Tanımaz. Anne tarafım Selanik göçmeni. Baba tarafım Azerbaycan Türk’ü, İran’dan göçmüşler. Muhafazakâr tarafları var. Aslına bakarsan benim ailemin de ufak bir ‘Kızılcık Şerbeti’ durumu var. Farklı kökenlerdenler. Mesela bizim dizide bir hikâye vardı, sıkı takipçiler bilirler. Doğa karakteri eve bir köpek getiriyordu, Fatih “Namaz kılınan evde köpek olmaz” diyordu. Memleketim Iğdır’a gittiğimde bir bağ evinde amcamın kuzeninin bir köpeği vardı, severken bütün akrabalarım ayağa kalktı. Orada bana çok garip gelmişti. Ama bu, köpeği sevmiyorlar anlamına gelmiyor. Sadece belli inanışlarda bazı rutinler var, yerine getiriliyor.
◊ Senin köpeğin var mı?
Evet, altı yıl önce Çeşme, Ovacık’ta sokaktan bulup sahiplendiğim küçük, tatlı bir köpeğim var. Bahçemde de beslediğim bir düzine kadar kedi var.
Bayağıdır hayatımda kimse yok
◊ Fatih kardeşinin istemediği bir adamla evlenmesine göz yumdu. Ne hissettin çekerken?
Ne hissedilebilir? Bir insanın isteği yok sayılıyor, ötesi var mı? Dünyada neyi istemeden yapsan mutsuz olursun. Yeni bir hayat için seçtiğin kişinin istemediğin biri olması kadar cehennemi andıran bir durum var mıdır? Fatih babası gibi olmayı çok istiyor. Yemek sofrasında hemen yanında... Şirketteki işler, babası ilgilenemediğinde hemen Fatih’e geçiyor. Onun gibi çoluğa çocuğa karışmak, beyefendi olmak gibi bir derdi var Fatih’in. Babasından sonraki vâris. Nursema’nın görücü usulü evliliğine göz yumması da babasının kararı olmasından kaynaklı.
◊ Fatih sevdiği kadın için ailesini karşısına alıyor. Sen buna cesaret eder miydin?
Tabii. Çocuklar ailelerin ortaya çıkardığı ürünler değil, ailelerin vesile oldukları yeni bireyler. Ben annem-babamla aynı görüşte, aynı hayat idealiyle, aynı hedeflerde gidiyorsam bir anlamı yok.

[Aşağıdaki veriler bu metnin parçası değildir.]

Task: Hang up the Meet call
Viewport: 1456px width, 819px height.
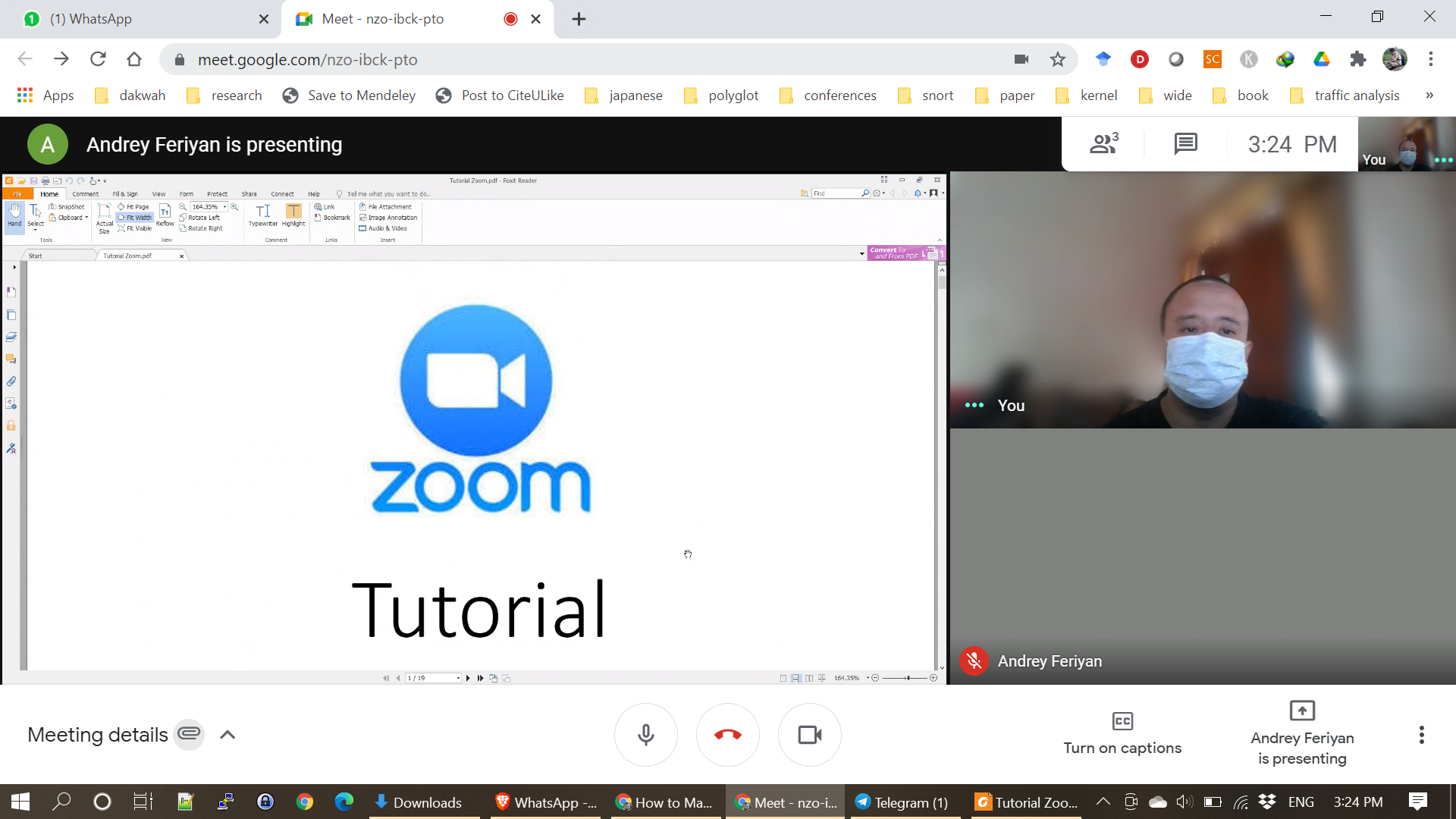Action: point(727,735)
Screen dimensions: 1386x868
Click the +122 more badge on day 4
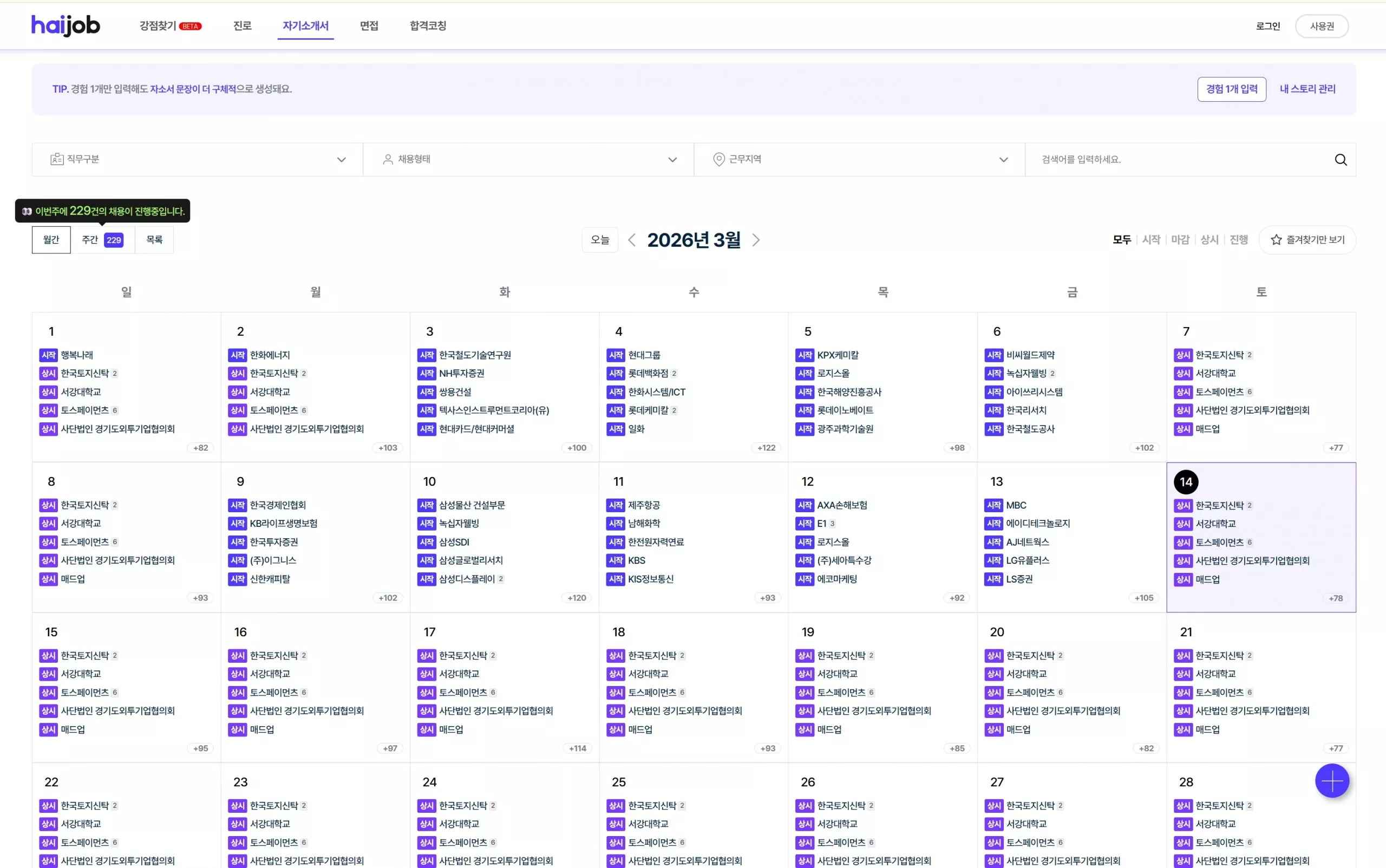pyautogui.click(x=766, y=448)
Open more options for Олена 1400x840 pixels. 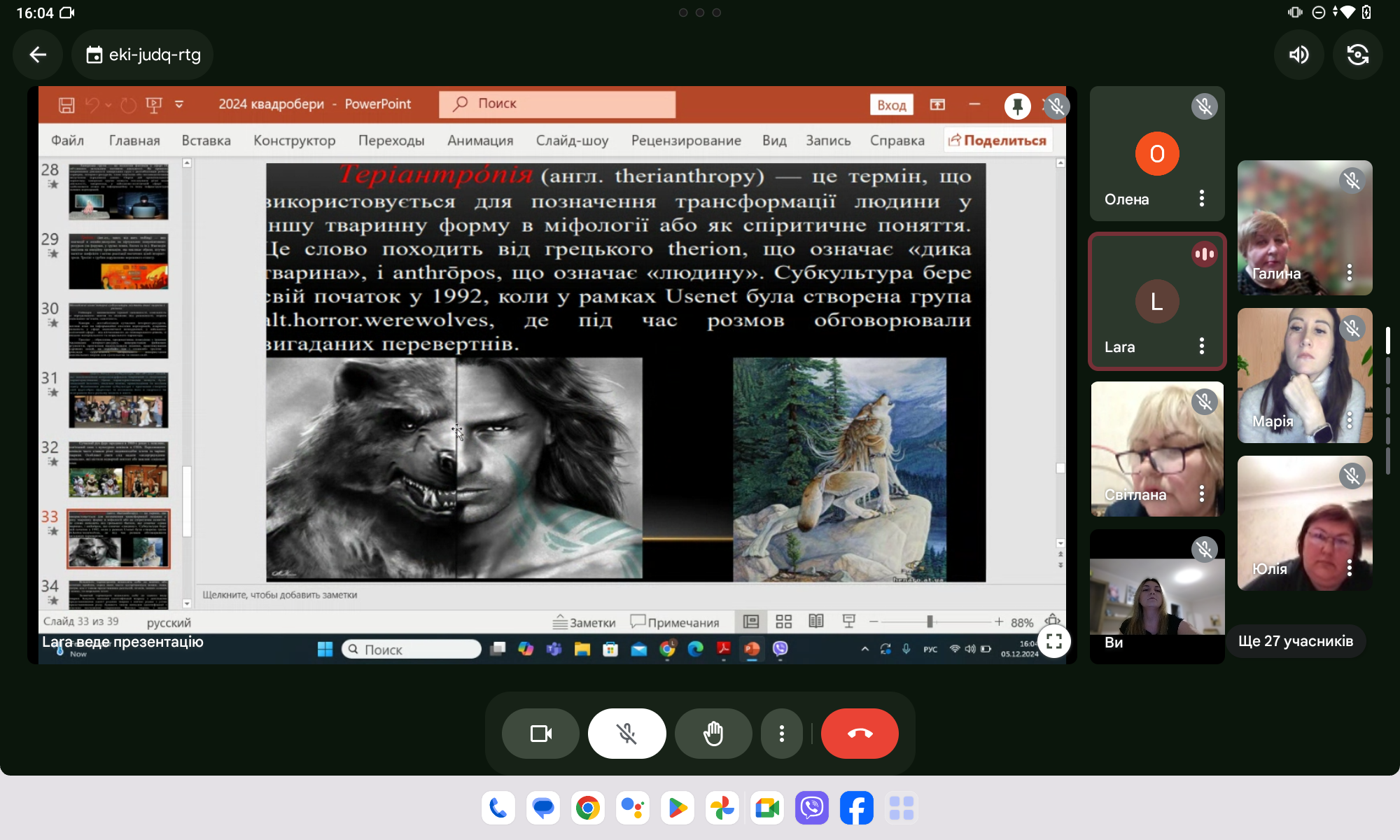click(1202, 199)
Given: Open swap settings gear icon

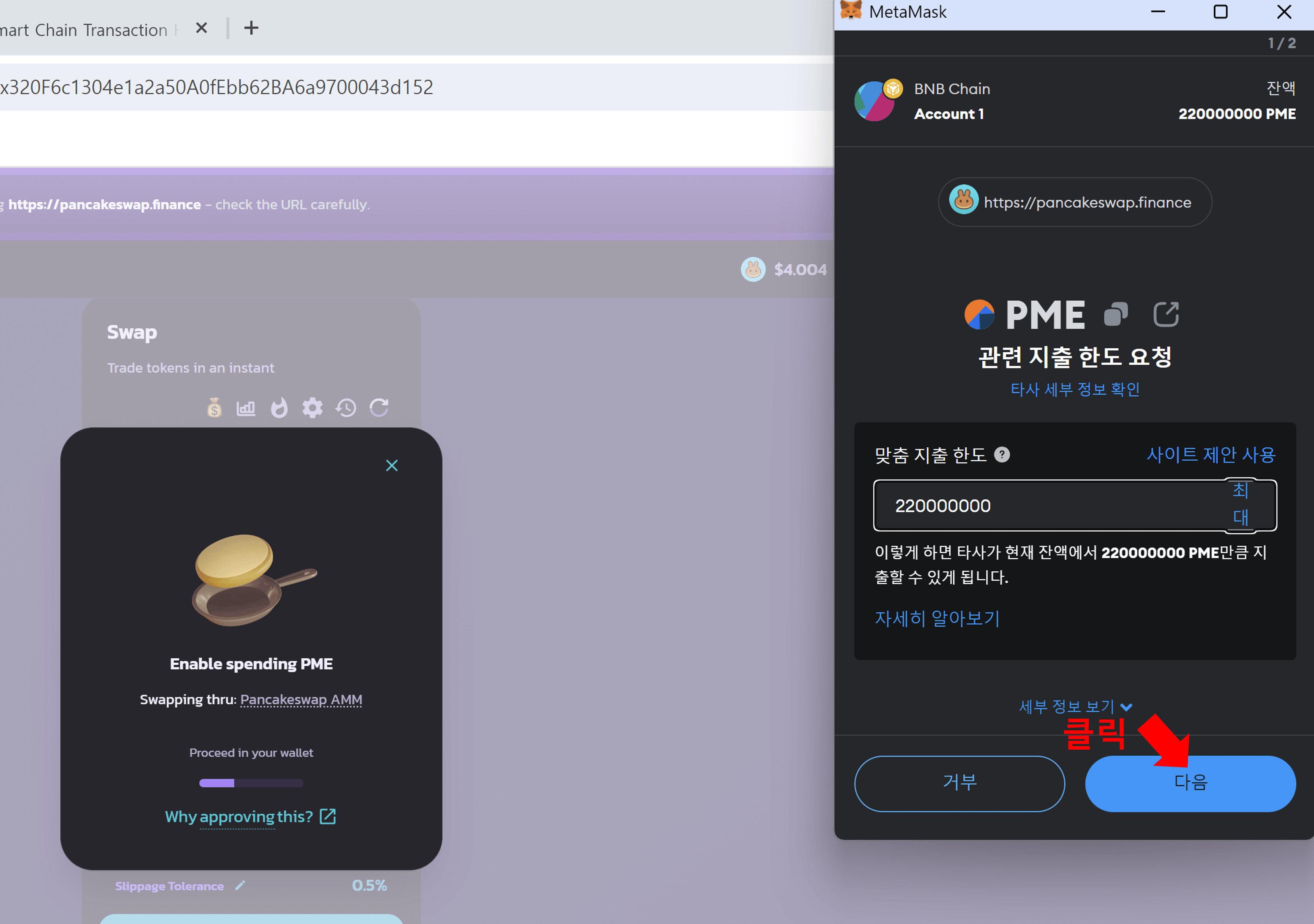Looking at the screenshot, I should 312,407.

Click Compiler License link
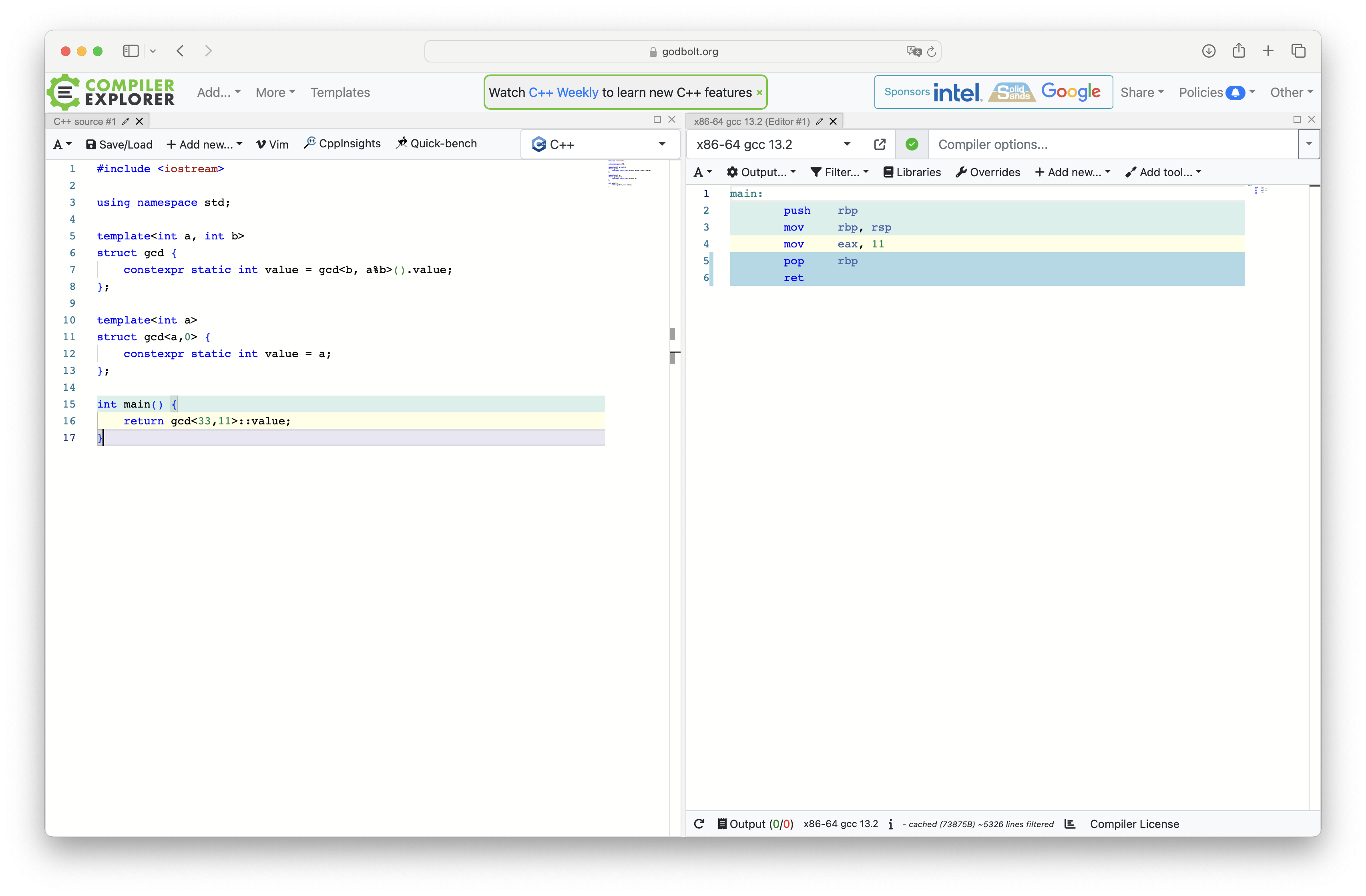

◊ Fatih eşinden, eşi de ondan değişmesini istiyor. Sen sevdiğin için değişir miydin?
İlişki için değişmezsin, evrilebilirsin. Mesela şu sohbetten sonra bile seninle bir daha karşılaştığımızda başka bir kontak kuracağız. Bu samimiyetle ilgili bir şey değil, bu yeni tanışıklığın verdiği bir şey. Bu değişim midir, hal değişimi midir bilmiyorum… Ama Doğukan, “Şöyle biriydin, şöyle oldun” gibi şeylere hayatımda müsaade etmiyorum. Belki de o yüzden bayağıdır hayatımda kimse yok.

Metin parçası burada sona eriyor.